Резко бросается в глаза прежде всего отсутствие собственно эпико-героического начала в японском романе. Сражаясь с мифическими чудовищами или обыкновенными разбойниками, защищая свою честь на турнирах или одолевая насильников или нежеланных женихов по просьбе беспомощных дам и девиц, западноевропейский рыцарь защищает цивилизованный куртуазный мир от сил хаоса, ему постоянно угрожающих. Отсюда и попытки гармонического совмещения в образах рыцарей «воина» и «любовника», рыцарской доблести и преданности даме — черт, которые западная куртуазная концепция пыталась связать нерасторжимым единством. В японском романе нет ни сражений, ни воинских турниров (вместо них — соревнования в музыке и танцах во время ритуальных празднеств), ни рыцарской доблести, нет и отчетливой борьбы носителей добра с носителями зла. В «Такэтори моногатари» вместо борьбы со сказочными врагами находим только отвергание лунной девой лживых женихов, приписывающих себе несовершенные подвиги (зло — именно в их лживости, в нарушении «искренности»). В «Отикубо моногатари», правда, присутствует злая мачеха, но идеальная героиня, защищающая свое достоинство и счастье, всячески противодействует попыткам своих слуг и жениха мстить мачехе. В «Гэндзи моногатари» враждебность и соперничество, проявляющиеся в придворных интригах, никогда не принимают характер резкой поляризации добра и зла, они происходят не без причин и всегда преходящи. Нет никаких демонических противников и пафоса борьбы с ними. Очень характерно, что единственный демон, настоящий демон-убийца, фигурирующий в романе, — это дух умной, тонкой и чувствительной дамы Рокудзё; он действует помимо ее воли и так, что она сама об этом ничего не знает. В соответствии с буддийскими представлениями добро и зло присутствуют в сложном смешении почти в каждом человеке.

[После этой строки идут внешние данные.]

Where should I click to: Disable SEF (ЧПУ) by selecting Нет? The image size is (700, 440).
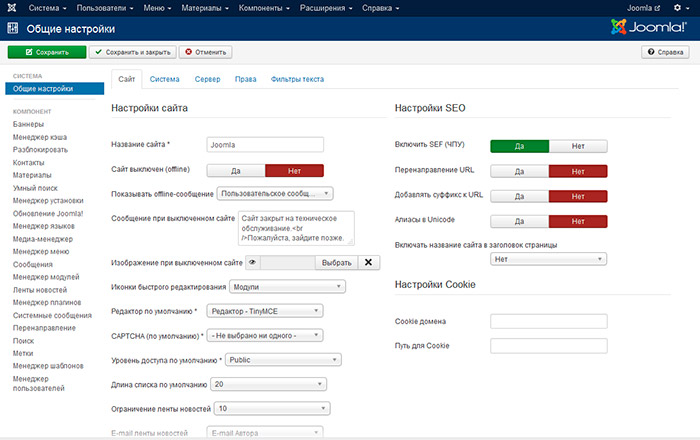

Сама активность ведет к злу, и, как мы знаем, идеалом является недеяние. В «Гэндзи моногатари» в силу ряда причин, прежде всего эстетической чувствительности и любовного любопытства, Гэндзи ввязывается в различные приключения и создает ситуации, отягощающие его карму. Такой взгляд неблагоприятен для активного эпического начала и способствует полной интериоризации конфликтов, более глубокому выявлению специфики романа как жанра по сравнению с западным куртуазным романом.
С точки зрения буддизированного хэйанского мироощущения не могут быть одобренными и поиски рыцарем приключений, и ухищрения любящей Фелисы в «Клижесе»; совершенно немыслимы осуждение Эрека за малодушную праздность (недеяние!) и осуждение Персеваля за его молчание в замке Грааля, ибо сдержанность, «молчание» выше «слова». Культивирование эстетики молчания и тишины особенно развилось в Японии позднее, в связи с дзэн-буддизмом. Японской культуре знакома утонченность отношений кавалеров и дам, но не рыцарское обожествление дамы, поэтому герой типа Ланселота японскому роману совершенно чужд.
Вообще из творчества Кретьена де Труа японскому романическому сознанию, вероятно, ближе всего сцена созерцания Персевалем кроваво-красных пятен на снегу, вызывающих ассоциацию с прелестью возлюбленной и собственными грехами. В этом образе есть и созерцательная сосредоточенность, ведущая к проникновению в самую сердцевину, и установка на зрительные впечатления, и ассоциативность, и «память сердца» — все, что соответствует японскому мироощущению. Как я уже отмечал, гармонизация внутренних конфликтов в «Гэндзи моногатари» имеет совершенно иной характер, чем в романах Кретьена: противоречия преодолеваются не синтезом в результате трудного героического испытания в рамках линейной структуры рыцарского «поиска», на пути возмужания героя, достигающего некоего идеала; они, наоборот, лишь постепенно обнаруживают свои роковые последствия и смягчаются только в ходе все уносящего, все меняющего, но вечного в своем движении жизненного потока. Соответственно вместо молодого героя, проходящего инициацию, находим героя, проходящего все этапы жизненного пути — свои весну, лето, осень и зиму в циклической, а не линейной перспективе. Различные моменты жизненного пути главного героя варьируются фрагментами судеб других персонажей. Погружение в сугубо романическую стихию, без оглядки на эпос, стимулируемое традицией лирических моногатари и дневников, позволяет пойти гораздо дальше любовной риторики западного романа в плане психологизма. Стремление к выявлению не родовых, а индивидуальных оттенков чувств и отношений (хотя и эту степень индивидуализации тоже не следует преувеличивать) реализуется в своеобразной импрессионистской манере, совершенно чуждой западному куртуазному роману.